Le HCAAM aborde l’impact de ce scénario sur les salariés des organismes complémentaires. Il évoque comme solution de reclassement des salariés en interne, la reprise des salariés par les organismes de sécurité sociale ou la renconversion professionnelle.
Comment financer la grande Sécu ? Pour financer l’augmentation des dépenses prises en charge par l’AMO, il conviendrait d’augmenter les prélèvements obligatoires, en s’appuyant sur plusieurs sources. les cotisations patronales pourraient augmenter d’autant plus que la participation des employeurs au financement des primes d’AMC disparaîtrait. La CSG pourrait également être mise à contribution et enfin, le HCAAM suggère de mobilier la TVA et les ITAF.
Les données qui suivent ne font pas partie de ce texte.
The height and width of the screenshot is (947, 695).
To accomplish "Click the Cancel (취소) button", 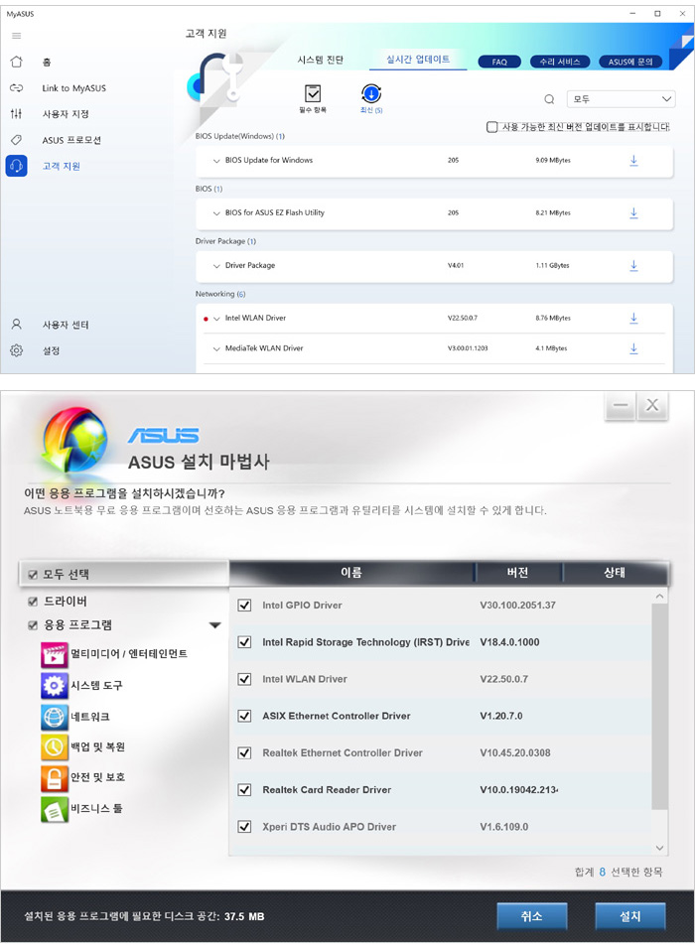I will click(531, 916).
Assurance complémentaire universelle
Le HCAAM se penche également sur le scénario de création d’une assurance complémentaire obligatoire, universelle et mutualisée. Cela consiste à aller au bout de la logique de la généralisation de la complémentaire santé. Toute personne résidente en France devrait avoir une complémentaire. Cela conduirait inévitablement à la normalisation des contrats y compris sur les tarifs. Le HCAAM envisage plusieurs types d’encadrement, avec la possibilité de proposer des tarifs réduits pour les jeunes et les retraités. Les complémentaires deviendraient des délégataires de gestion de l’Etat, comme c’est le cas au Pays-Bas, en Suisse ou en Slovaquie. Le Seul terrain de liberté pour les complémentaires serait celui des services et des sur-complémentaires. « Un mécanisme de péréquation des risques, conduisant à verser aux organismes sup- portant un sur-risque une compensation, est indispensable. En s'inspirant des systèmes néerlandais et suisse, le calcul de la péréquation se ferait sur la base de critères tels que l’âge, le genre, le nombre d’enfants et le recours passé aux soins », écrit le HCAAM.
Dernier scénario : l’assurance supplémentaire
Dans ce scénario, les assureurs ne viennent plus compléter un remboursement de l’assurance maladie mais interviennent seuls sur certains domaines comme l’optique, le dentaire ou l’audioprothèse, certains médicaments et les dépassements d’honoraires. Ils deviennent des assureurs supplémentaires et ce serait la fin du co-paiement puisqu’il y aurait un panier de soins public et un panier privé. Dans ce scénario, les acteurs privés auraient plus de liberté pour contractualiser directement avec les professionnels de santé. Les assurés seraient libres de s’assurer ou non et le cadre règlementaire de l’assurance complémentaire pourrait être simplifié, avec un allègement de la notion de contrat responsable. Toutefois, le HCAAM souhaite conserver une TSA réduite pour les contrats responsables, maintenir la loi Evin, décourager les questionnaires médicaux. Ce scénario s’inspire du modèle canadien, australien ou chilien. Les auteurs du HCAAM alertent sur le fait que ce scénario pourrait provoquer une diminution de la mutualisation sur les soins qui seraient remboursés au premier euro par les organismes privés. Il pointe également le risque de l’augmentation des inégalités d’accès aux soins.